If the Congress is committed to the challenge of mobilising the masses to vote for it and the INDIA collective, it should have got on with the seat-sharing negotiations, for starters. The Rahul Gandhi-led yatra may have had some political value if INDIA as a collective of parties had a common minimum programme and a common campaign strategy. None of this has progressed to the point that the yatra and the campaign can be fused together to create a buzz among voters in what is politically hostile terrain for the Congress and the INDIA alliance.
The vague announcement that eight to ten meetings of the INDIA group will be held across the country seems to have nothing with to do with a coordinated strategy to grab voter attention as the yatra gets going. What message can the yatra deliver in UP if the Samajwadi Party and smaller parties on the one hand and the Congress on the other have not finalised seat-sharing and a common campaign agenda?
The BJP’s message and mission are clear. The party led by Mr Modi guarantees delivery on all promises. The Ram Mandir inauguration is the biggest and shiniest example of the guarantee message and its capacity to fulfil its declared mission.
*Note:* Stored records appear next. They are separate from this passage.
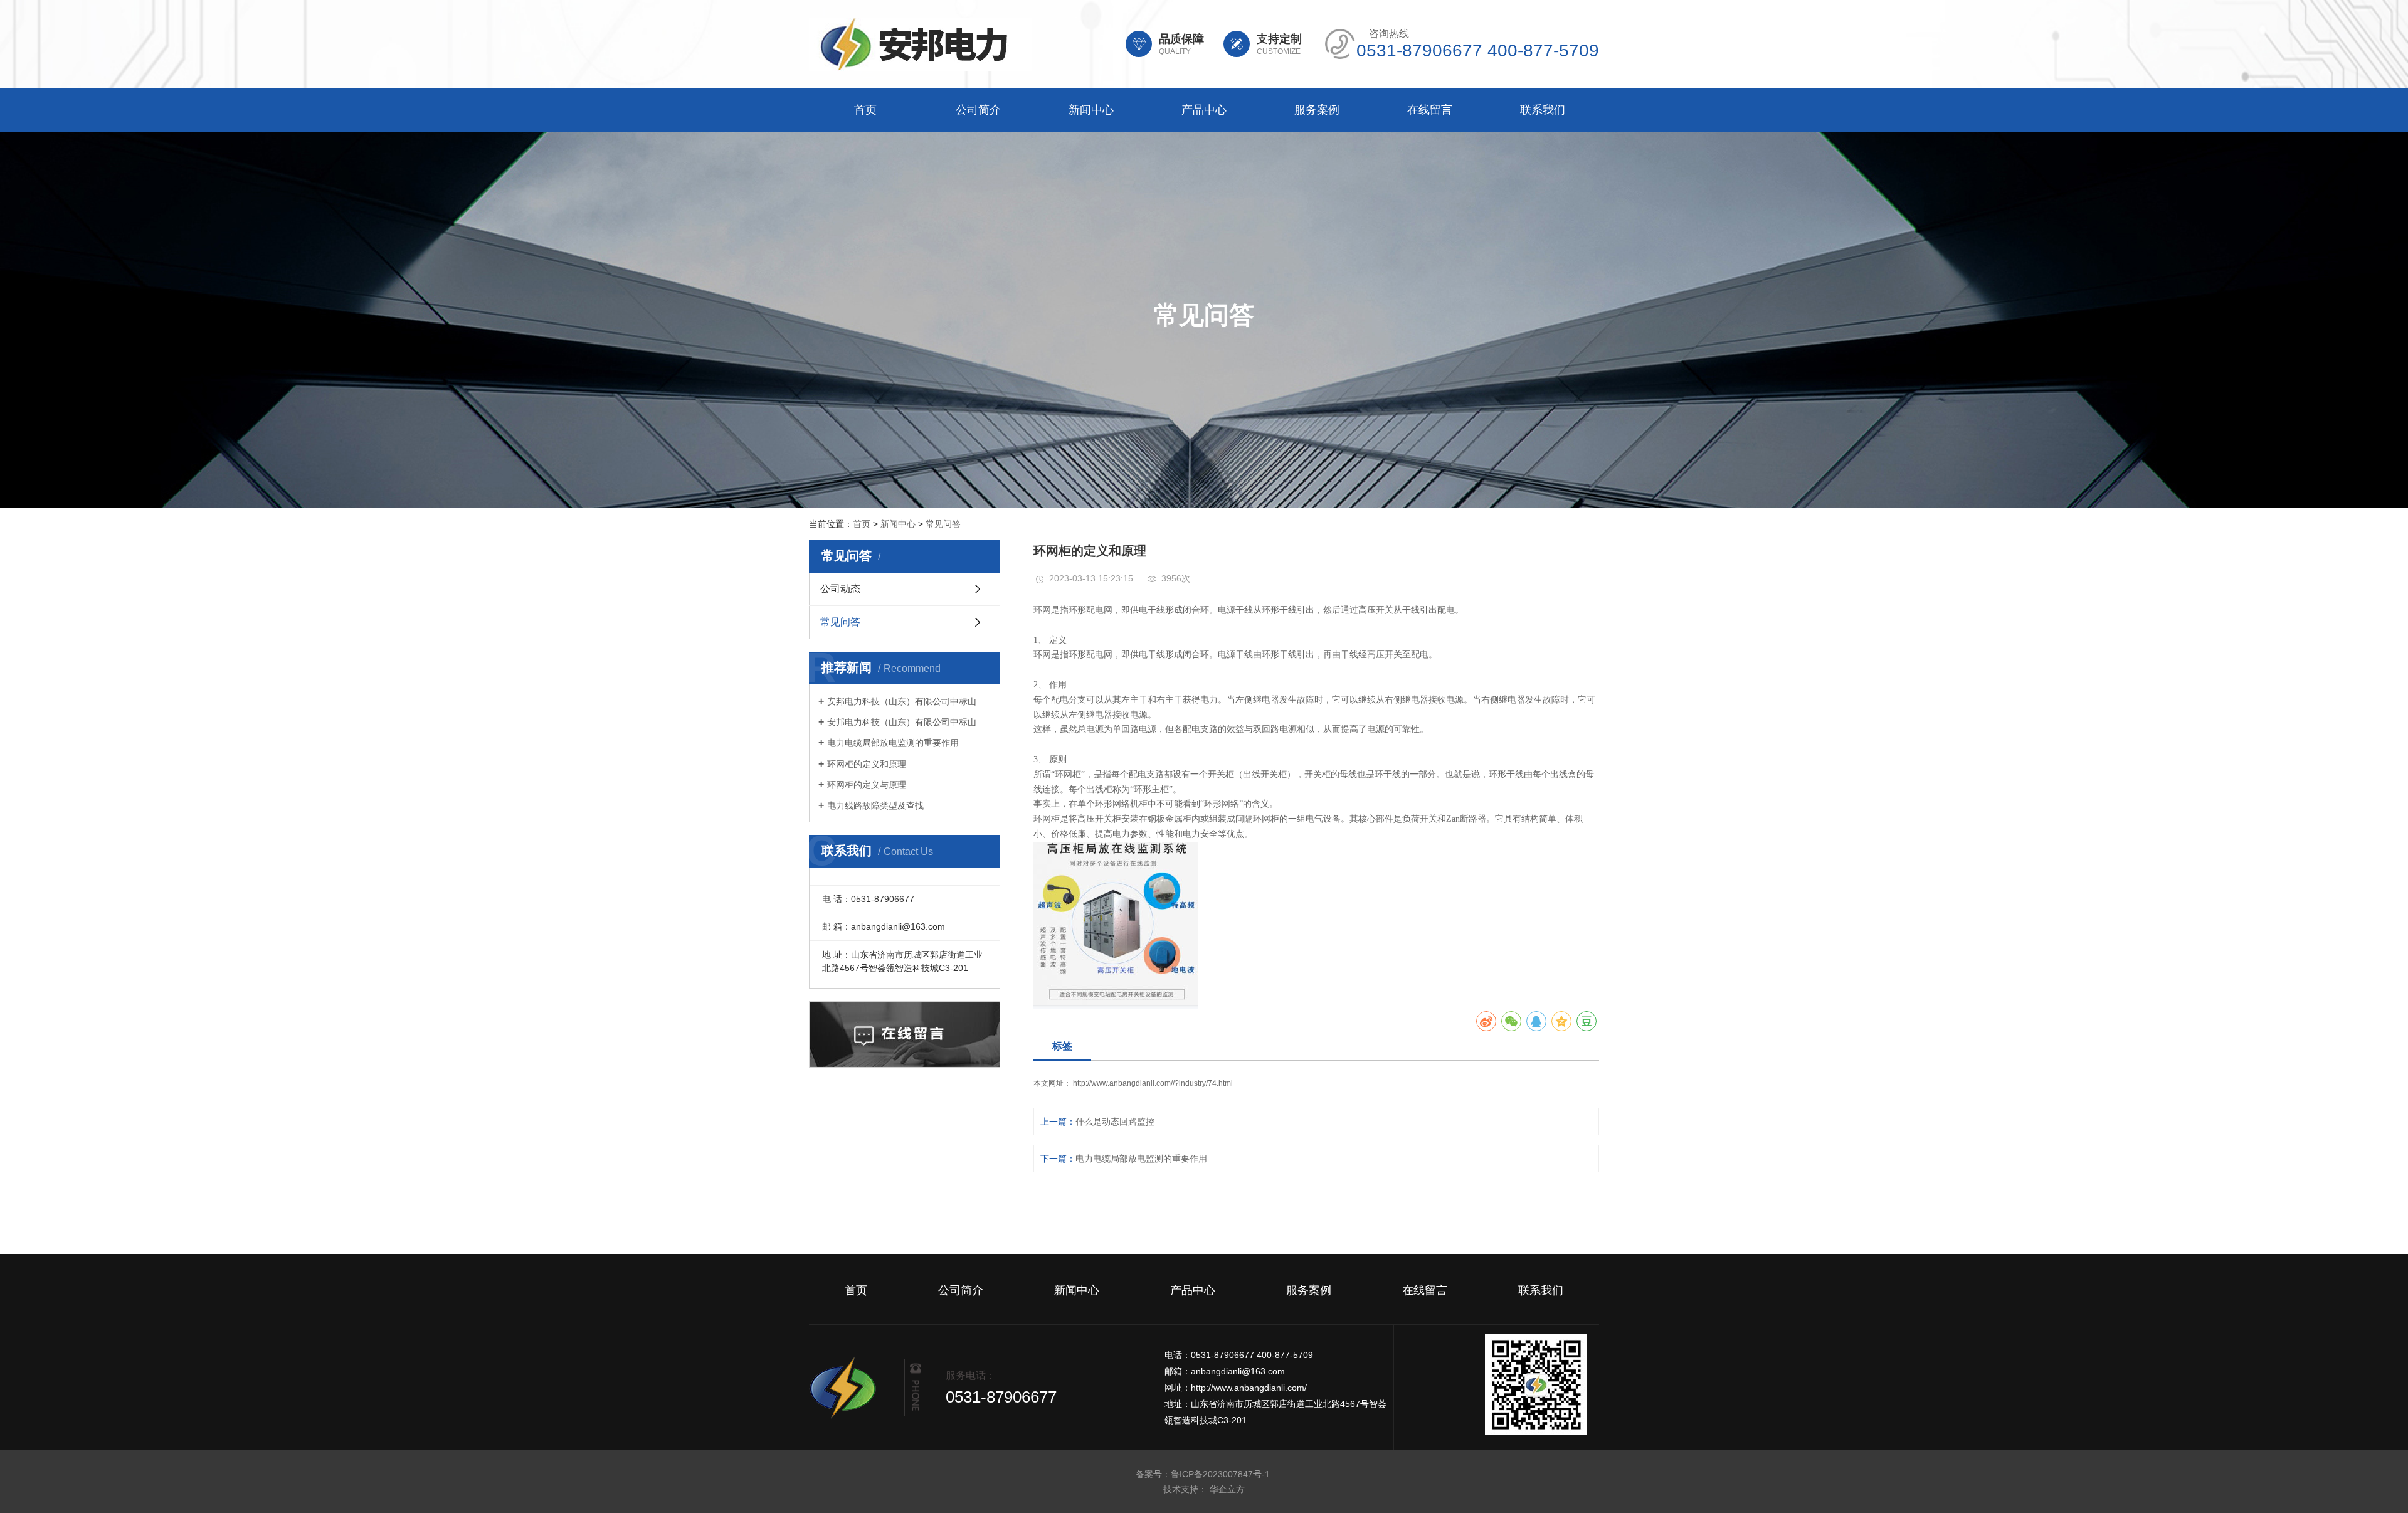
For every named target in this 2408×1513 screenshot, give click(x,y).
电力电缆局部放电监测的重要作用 (893, 743)
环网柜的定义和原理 (866, 764)
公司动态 (840, 588)
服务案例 (1316, 110)
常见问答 (943, 524)
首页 (865, 110)
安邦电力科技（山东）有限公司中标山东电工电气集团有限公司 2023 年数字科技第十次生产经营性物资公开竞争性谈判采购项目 (909, 722)
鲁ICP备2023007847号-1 (1221, 1474)
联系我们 (1542, 110)
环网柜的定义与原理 (866, 785)
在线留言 (1429, 110)
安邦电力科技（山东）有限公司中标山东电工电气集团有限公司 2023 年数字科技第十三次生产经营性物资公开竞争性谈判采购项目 (909, 701)
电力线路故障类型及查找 (875, 805)
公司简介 (978, 110)
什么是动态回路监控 (1114, 1122)
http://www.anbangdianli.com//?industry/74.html (1153, 1083)
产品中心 (1204, 110)
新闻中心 (1091, 110)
Funds, message and mission, that is resources, purpose and strategy, is the basic minimum that the Congress needs for a mandate to lead the INDIA collective and put up an honest fight against the BJP. The people’s mandate will not be delivered on a platter; INDIA and the Congress will have to fight for it. Without syncing message, mission and strategy, the INDIA collective will be at best a banner and the regional parties will work independently to protect the turf they now control from the even more aggressive and immensely beefed-up BJP, after the Ram Mandir inauguration on January 22, 2024.